Work request: For every line that contains the string "title", pull that line out of the material below.

Given data:
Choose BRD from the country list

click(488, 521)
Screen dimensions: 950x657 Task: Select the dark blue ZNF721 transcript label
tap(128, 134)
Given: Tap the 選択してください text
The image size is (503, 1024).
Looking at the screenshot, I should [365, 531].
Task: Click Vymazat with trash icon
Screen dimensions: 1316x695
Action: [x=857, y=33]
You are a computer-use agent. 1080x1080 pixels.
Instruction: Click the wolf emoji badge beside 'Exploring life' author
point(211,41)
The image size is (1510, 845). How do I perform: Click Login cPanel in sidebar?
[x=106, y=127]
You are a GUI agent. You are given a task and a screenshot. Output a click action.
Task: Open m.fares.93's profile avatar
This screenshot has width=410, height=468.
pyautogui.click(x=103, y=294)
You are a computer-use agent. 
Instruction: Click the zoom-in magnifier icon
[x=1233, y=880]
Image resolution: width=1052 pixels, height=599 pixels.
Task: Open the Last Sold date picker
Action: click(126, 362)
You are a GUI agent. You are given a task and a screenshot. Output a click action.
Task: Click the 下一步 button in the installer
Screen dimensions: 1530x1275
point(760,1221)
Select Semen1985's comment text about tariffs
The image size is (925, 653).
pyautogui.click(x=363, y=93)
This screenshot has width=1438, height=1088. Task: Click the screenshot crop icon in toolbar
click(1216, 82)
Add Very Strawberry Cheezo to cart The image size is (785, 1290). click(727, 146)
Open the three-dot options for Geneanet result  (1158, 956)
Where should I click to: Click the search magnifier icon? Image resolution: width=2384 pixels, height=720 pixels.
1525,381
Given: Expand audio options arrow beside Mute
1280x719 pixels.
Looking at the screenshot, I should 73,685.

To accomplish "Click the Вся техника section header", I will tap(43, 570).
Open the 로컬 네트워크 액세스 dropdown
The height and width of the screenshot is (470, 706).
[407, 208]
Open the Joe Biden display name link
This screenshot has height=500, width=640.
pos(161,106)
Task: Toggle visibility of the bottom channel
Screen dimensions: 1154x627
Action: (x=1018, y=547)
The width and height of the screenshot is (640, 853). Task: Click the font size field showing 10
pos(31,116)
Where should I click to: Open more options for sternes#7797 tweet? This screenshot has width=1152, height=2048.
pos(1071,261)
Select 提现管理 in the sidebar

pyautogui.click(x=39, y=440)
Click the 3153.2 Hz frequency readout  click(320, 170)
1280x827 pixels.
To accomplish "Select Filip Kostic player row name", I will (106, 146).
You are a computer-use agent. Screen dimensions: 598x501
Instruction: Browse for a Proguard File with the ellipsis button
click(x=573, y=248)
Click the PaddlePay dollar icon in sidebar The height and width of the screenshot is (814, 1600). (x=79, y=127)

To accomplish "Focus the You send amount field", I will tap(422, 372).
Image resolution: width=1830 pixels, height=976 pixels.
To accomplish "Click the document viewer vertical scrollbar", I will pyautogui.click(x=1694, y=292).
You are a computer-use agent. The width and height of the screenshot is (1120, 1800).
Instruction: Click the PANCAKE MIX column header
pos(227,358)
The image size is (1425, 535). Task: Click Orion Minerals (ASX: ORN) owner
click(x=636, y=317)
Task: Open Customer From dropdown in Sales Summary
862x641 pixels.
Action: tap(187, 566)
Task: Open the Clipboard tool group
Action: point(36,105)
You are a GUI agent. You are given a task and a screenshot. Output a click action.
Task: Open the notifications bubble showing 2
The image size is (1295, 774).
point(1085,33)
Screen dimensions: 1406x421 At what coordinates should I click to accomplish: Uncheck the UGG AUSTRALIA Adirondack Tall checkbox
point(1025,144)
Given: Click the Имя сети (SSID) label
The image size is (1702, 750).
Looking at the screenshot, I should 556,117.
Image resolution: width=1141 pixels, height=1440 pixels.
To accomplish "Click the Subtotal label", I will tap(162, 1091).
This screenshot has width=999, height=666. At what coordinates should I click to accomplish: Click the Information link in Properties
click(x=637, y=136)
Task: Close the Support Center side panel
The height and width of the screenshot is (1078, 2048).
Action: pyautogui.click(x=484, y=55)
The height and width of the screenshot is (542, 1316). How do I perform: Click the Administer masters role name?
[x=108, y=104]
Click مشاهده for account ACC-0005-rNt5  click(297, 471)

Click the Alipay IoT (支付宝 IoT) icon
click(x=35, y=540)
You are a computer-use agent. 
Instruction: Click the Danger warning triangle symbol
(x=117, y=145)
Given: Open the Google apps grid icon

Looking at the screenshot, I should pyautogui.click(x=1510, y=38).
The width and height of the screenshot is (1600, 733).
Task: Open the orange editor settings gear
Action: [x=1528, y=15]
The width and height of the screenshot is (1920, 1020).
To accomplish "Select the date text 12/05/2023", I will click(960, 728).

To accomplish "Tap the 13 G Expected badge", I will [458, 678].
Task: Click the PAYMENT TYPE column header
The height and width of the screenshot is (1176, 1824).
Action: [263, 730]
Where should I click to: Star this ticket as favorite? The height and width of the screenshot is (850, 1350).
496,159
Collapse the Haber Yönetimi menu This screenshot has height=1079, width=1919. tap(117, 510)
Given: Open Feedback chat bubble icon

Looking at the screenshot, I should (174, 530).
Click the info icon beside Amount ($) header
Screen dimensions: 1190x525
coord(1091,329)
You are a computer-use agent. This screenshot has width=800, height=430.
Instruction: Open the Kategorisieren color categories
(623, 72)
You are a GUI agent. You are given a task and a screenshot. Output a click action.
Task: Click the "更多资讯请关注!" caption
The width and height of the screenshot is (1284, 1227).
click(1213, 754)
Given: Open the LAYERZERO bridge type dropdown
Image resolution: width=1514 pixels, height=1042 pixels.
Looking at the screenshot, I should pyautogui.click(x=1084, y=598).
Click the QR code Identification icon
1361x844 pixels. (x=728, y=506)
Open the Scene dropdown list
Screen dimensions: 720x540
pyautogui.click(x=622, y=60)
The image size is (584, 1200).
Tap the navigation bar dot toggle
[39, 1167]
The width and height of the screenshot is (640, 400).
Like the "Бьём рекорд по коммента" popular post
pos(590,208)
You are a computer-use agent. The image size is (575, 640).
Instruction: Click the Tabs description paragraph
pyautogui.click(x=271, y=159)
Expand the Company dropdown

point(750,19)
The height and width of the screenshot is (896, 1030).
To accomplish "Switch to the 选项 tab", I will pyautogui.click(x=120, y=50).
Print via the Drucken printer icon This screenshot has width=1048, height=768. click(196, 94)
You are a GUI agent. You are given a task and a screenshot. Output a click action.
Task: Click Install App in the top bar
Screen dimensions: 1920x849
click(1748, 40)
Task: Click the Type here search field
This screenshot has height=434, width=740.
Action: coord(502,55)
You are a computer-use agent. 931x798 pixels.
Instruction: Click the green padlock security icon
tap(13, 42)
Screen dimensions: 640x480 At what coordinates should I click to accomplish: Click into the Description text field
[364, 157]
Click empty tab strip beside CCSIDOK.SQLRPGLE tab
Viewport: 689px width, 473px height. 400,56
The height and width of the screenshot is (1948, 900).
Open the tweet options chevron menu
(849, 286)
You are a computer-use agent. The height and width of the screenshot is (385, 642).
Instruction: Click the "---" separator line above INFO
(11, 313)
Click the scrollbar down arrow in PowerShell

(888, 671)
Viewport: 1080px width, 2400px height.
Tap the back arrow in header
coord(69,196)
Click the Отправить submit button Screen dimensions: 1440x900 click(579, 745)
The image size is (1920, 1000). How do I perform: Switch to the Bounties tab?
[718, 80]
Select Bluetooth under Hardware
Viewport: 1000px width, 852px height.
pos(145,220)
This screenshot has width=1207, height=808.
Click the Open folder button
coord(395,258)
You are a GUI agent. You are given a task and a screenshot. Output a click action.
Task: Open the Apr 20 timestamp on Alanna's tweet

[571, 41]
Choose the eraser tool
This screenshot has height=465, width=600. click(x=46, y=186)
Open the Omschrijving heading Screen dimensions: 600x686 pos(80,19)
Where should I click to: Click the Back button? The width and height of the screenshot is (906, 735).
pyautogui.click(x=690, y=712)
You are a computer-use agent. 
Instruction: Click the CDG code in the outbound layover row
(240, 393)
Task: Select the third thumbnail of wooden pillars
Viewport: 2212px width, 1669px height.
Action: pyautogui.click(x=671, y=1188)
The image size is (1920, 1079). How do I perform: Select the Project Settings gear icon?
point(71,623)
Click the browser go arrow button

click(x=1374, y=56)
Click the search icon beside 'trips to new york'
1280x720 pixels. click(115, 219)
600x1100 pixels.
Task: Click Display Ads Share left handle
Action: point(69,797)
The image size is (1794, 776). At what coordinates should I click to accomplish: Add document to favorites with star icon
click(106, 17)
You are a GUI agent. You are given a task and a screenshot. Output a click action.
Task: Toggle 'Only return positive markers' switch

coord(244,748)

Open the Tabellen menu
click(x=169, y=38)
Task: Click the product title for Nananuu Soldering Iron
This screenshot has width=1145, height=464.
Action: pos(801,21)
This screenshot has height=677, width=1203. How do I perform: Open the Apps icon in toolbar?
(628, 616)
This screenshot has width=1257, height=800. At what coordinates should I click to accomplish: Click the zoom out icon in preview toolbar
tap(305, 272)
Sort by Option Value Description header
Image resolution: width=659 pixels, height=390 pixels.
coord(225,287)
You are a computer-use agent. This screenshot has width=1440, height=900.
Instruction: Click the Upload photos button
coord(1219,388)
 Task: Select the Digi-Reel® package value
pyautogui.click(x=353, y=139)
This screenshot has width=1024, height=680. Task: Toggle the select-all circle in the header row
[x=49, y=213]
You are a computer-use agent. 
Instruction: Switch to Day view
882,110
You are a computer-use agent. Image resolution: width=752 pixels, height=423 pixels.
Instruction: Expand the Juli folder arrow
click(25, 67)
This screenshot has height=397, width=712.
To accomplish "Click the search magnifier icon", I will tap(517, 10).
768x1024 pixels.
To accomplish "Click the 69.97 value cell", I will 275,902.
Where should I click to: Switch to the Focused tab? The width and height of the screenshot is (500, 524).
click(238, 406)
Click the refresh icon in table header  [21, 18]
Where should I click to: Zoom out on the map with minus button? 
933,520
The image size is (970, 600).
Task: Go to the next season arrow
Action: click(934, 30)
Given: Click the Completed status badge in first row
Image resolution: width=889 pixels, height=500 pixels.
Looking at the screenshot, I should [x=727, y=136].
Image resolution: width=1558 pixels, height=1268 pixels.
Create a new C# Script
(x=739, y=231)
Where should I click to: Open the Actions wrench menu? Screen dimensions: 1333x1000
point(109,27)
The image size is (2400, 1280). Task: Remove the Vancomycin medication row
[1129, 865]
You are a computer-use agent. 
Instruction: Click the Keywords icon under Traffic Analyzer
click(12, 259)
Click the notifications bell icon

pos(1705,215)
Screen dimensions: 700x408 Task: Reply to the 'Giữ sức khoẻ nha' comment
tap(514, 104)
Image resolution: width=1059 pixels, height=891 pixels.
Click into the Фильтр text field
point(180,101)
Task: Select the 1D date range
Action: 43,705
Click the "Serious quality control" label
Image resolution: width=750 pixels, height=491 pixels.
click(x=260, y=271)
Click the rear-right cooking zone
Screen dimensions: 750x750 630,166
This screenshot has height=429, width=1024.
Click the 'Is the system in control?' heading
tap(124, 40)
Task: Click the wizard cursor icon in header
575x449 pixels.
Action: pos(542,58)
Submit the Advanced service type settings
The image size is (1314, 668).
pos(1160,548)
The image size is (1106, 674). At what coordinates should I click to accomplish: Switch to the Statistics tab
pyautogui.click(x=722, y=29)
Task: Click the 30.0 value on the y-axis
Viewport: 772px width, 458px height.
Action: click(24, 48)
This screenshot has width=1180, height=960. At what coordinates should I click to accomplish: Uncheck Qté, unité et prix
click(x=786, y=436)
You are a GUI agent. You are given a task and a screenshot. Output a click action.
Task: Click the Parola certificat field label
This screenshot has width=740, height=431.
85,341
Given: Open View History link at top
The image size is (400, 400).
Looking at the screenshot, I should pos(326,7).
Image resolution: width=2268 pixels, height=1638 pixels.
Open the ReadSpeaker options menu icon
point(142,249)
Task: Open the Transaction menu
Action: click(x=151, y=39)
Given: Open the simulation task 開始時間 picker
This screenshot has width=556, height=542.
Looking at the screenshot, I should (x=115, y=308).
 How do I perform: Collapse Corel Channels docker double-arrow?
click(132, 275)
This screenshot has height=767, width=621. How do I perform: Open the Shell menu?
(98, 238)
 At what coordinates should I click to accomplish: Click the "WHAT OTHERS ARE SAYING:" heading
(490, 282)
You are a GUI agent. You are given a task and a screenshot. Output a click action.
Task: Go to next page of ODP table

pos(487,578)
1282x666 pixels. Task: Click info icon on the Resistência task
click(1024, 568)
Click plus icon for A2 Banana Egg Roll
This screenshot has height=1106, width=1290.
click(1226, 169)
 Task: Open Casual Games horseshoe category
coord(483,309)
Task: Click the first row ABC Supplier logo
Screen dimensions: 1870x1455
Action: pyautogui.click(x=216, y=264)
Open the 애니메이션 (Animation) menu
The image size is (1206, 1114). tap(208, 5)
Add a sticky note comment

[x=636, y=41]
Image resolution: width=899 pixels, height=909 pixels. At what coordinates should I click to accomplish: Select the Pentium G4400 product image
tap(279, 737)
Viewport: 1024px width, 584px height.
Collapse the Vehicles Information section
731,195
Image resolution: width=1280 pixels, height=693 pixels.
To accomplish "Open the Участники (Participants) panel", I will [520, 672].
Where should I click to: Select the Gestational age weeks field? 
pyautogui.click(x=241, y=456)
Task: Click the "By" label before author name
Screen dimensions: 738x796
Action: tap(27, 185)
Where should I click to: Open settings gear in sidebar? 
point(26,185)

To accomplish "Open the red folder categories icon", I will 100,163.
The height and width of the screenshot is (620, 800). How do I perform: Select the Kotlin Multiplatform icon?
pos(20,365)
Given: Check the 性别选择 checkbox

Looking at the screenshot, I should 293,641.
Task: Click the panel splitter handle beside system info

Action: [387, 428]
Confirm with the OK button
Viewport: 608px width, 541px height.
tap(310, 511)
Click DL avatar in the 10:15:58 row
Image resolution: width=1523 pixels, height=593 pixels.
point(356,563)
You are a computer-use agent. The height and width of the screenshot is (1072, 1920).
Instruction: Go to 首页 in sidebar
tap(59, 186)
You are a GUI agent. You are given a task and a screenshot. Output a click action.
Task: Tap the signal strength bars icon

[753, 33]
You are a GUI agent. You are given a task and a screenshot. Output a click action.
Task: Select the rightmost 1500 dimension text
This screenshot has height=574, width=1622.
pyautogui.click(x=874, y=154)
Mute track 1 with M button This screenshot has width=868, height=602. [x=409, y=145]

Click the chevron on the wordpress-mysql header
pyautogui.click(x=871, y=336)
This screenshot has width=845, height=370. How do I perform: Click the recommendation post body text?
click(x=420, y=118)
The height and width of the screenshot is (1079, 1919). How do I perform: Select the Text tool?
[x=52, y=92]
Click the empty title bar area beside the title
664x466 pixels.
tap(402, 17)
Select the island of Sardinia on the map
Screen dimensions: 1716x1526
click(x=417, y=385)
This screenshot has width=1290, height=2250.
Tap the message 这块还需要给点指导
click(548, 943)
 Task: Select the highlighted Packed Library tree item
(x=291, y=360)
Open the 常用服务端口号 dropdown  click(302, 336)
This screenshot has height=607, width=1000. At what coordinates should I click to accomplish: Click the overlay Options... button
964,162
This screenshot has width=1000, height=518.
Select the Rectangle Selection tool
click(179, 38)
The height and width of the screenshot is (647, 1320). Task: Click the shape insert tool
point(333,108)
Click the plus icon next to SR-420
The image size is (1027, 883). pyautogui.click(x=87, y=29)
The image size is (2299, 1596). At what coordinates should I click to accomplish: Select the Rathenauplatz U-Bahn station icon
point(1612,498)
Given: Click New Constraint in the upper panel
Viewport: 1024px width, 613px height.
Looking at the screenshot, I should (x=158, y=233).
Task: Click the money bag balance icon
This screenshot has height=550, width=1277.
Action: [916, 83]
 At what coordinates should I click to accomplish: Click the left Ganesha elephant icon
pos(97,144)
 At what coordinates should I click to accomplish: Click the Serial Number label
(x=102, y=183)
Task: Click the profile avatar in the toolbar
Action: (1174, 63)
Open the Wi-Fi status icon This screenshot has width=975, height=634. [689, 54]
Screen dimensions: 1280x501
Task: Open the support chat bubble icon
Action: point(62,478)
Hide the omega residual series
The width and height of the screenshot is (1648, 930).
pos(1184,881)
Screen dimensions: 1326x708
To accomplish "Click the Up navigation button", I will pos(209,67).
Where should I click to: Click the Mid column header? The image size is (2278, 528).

Answer box:
Task: Click the product title for Nananuu Soldering Iron
Click the empty title bar area beside the title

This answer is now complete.